* SELECTED PASSAGE:

..............................

We have built around this rhythm. This routine. The temple and the home. God gave the church a blueprint for how to disciple people to look more like Jesus. It wasn’t just hearing a message and responding. It was about living it out, in the temple and in the home.
The last thing Jesus did before the garden and the cross was share a meal. And one of the first things He did after the resurrection was have a meal again. There seems to be a blueprint for how to change the world in the before and after of the cross. It’s not more ministries and activities. It’s the table. The table is what will change the world.
That’s why we believe we’re called to put the same priority and excellence into our small groups that we put into our Sundays. Small groups are not just a means to produce something else. They are the goal. That people would be in community. God made a way through Jesus, giving us access to Him, and we now have a seat at the table through Him. Here on earth, we bring heaven down when we make room for others, when we give people a seat at the table, just as Jesus has done for us.
Communion and consistency
The power of the table is where we see true freedom and transformation in people’s lives. And what gives the table its power comes down to two things. Communion and consistency.
Communion. This is how Jesus spread the gospel, loved and welcomed people. The word communion appears first in the Gospels of Matthew, Mark, and Luke, and later in Corinthians. We read about Jesus breaking bread and sharing wine with His disciples in remembrance of His death on the cross. But it’s more than a moment of reflection. The word communion is a common union. It means the sharing of intimate thoughts, feelings, and stories in a relationship. It’s this communion that we’ve been invited into by gathering around the table. People want a seat to share a meal and get to know one another. It’s culturally what we do.
Dinner Parties allow people to connect, grow, and know one another on a real level. And the best part is that no one is excluded. In the modern western church, we’ve sometimes lost the celebration of breaking bread. The festivity. The feast. Let’s make the table the center of the church again. Let’s reclaim the table of the Lord. Jesus painted this picture for us. He told us the Kingdom of heaven looks like a feast. A banquet. Matthew 22, Luke 14, Revelation 19, all of these passages show us a Kingdom wedding feast. Jesus’ first miracle was turning water into wine, a picture of the celebration and the table He’s preparing for us. So while we look to that heavenly table, we know we’re also commissioned to bring heaven to earth. To have our table on earth be a reflection of heaven.
Consistency. The second factor. Consistency is the heartbeat of Dinner Parties. With consistency, we build momentum. I’ve seen gatherings fail when it isn’t clear. People don’t know when, where, or what time. That’s why we commit to being consistent. There is power in consistency. Power in doing the mundane really well. Blessing follows obedience. It is a beautiful thing to give one night a week to God, to provide a table and build community. This consistency gives people something they can rely on every single week in a world of so much change.
Growing up in church, I noticed something about small groups. Leaders are notorious for canceling. Most groups were led by one leader and maybe an assistant, and it was so easy for a group to cancel or dwindle out. But the consistency of the group determines the health of the individual. There will be people in your group hanging on by a thread in their relationship with Jesus, and the consistency of gathering is what keeps them. Or what could reconnect them. When that breaks, it can easily pull someone off the rhythm of church and the rhythm of a relationship with Jesus altogether.
Imagine if we treated our small groups the way we treat Sunday. If the pastor didn’t feel it one week and just canceled church. That would fully disrupt a church. So why do we think in a small group setting we could do the same? The disruption may be for a few people, but the few actually impact the whole. So the power of consistent gathering has to be the foundation of any healthy small group system.

..............................

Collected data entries
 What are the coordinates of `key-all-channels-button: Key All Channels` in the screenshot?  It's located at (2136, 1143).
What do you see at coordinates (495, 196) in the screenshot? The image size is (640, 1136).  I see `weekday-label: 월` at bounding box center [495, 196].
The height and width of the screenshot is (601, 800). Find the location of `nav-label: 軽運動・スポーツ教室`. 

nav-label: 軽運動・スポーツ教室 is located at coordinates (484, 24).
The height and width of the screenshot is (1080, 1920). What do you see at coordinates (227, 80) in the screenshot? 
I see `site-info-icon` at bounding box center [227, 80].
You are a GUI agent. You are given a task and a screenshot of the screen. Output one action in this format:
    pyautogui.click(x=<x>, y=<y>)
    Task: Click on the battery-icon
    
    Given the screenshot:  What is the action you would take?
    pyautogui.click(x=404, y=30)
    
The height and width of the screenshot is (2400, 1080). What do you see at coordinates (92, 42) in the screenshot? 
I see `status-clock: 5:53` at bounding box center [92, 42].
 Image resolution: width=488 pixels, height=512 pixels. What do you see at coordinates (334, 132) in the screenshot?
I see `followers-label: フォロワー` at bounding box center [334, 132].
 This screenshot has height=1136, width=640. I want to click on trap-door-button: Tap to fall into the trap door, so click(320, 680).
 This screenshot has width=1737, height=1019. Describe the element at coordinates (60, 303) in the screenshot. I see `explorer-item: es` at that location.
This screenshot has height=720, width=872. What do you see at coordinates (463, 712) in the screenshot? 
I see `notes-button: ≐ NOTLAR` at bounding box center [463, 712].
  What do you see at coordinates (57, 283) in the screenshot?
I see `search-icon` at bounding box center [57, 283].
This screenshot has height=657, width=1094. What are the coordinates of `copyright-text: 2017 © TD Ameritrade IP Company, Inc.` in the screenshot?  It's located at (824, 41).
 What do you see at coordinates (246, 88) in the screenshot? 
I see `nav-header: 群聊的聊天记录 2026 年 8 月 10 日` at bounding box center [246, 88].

..............................

* TASK A: Output the passage on the table verbatim, beginning at the words "We have built" and stopping after "in the home.".
* TASK B: According to the passage on the table, what two things give the table its power?
Rely solely on the passage on the table, not on the items.

* ANSWER BOX A:
We have built around this rhythm. This routine. The temple and the home. God gave the church a blueprint for how to disciple people to look more like Jesus. It wasn’t just hearing a message and responding. It was about living it out, in the temple and in the home.

* ANSWER BOX B: Communion and consistency.